[Start of Attachment]

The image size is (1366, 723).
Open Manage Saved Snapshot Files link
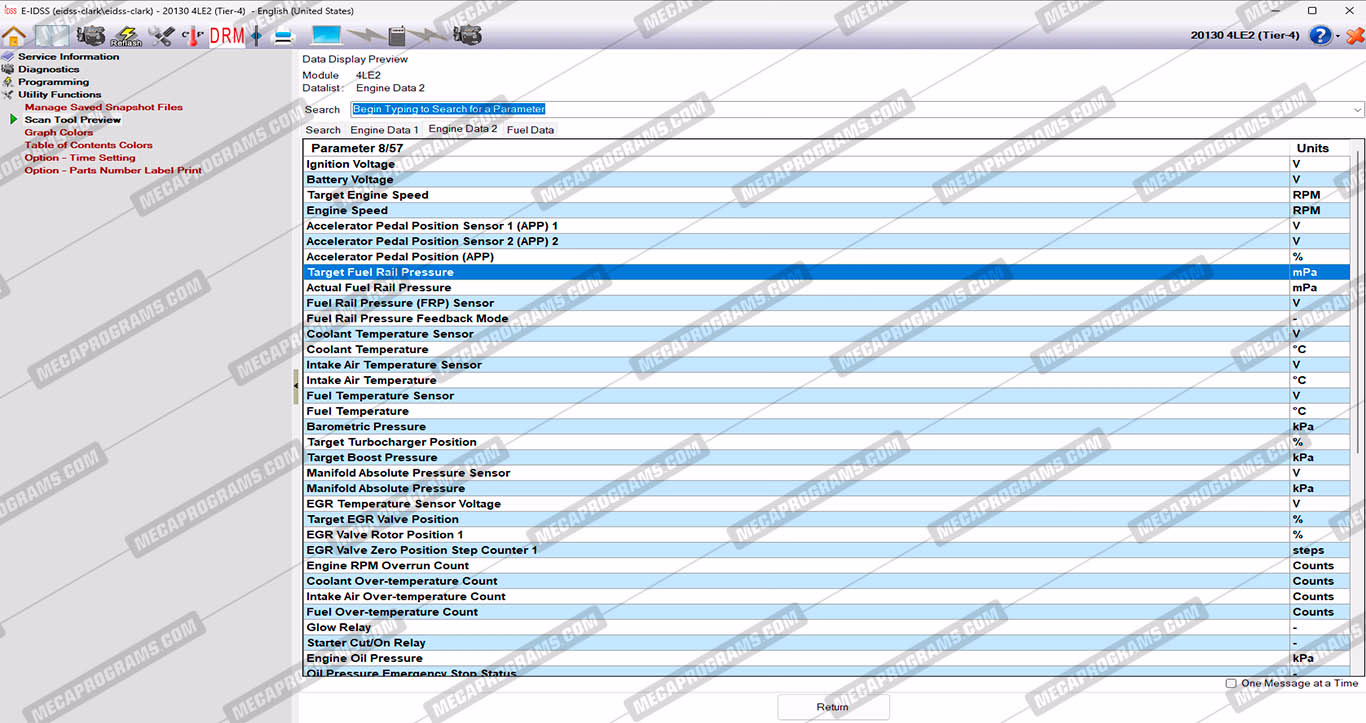coord(103,107)
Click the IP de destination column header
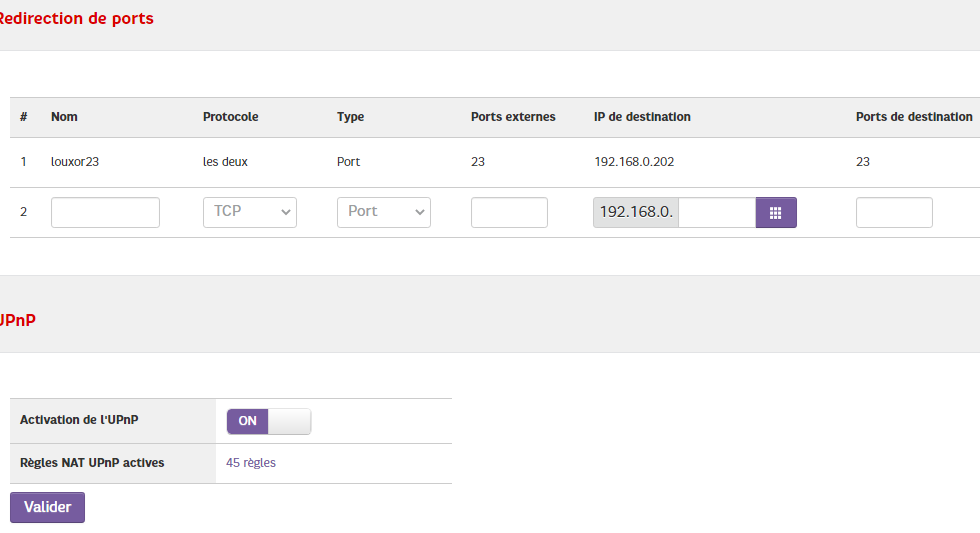The width and height of the screenshot is (980, 533). pyautogui.click(x=642, y=117)
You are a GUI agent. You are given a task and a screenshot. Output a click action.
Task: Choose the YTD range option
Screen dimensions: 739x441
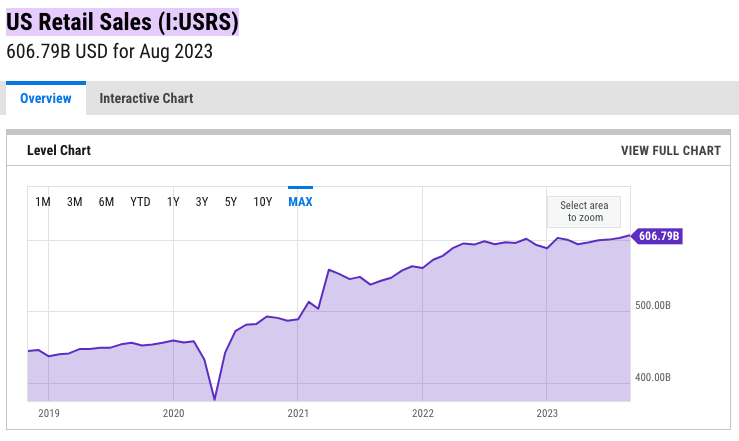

[End of Attachment]

Exercise details:
Repeat the data in full, exactly as it stands, but drop every picture.

Final answer:
The image size is (1366, 723).
Open Manage Saved Snapshot Files link
coord(103,107)
Click the IP de destination column header
The width and height of the screenshot is (980, 533). pyautogui.click(x=642, y=117)
You are a GUI agent. You are given a task and a screenshot. Output a click action.
Task: Choose the YTD range option
Screen dimensions: 739x441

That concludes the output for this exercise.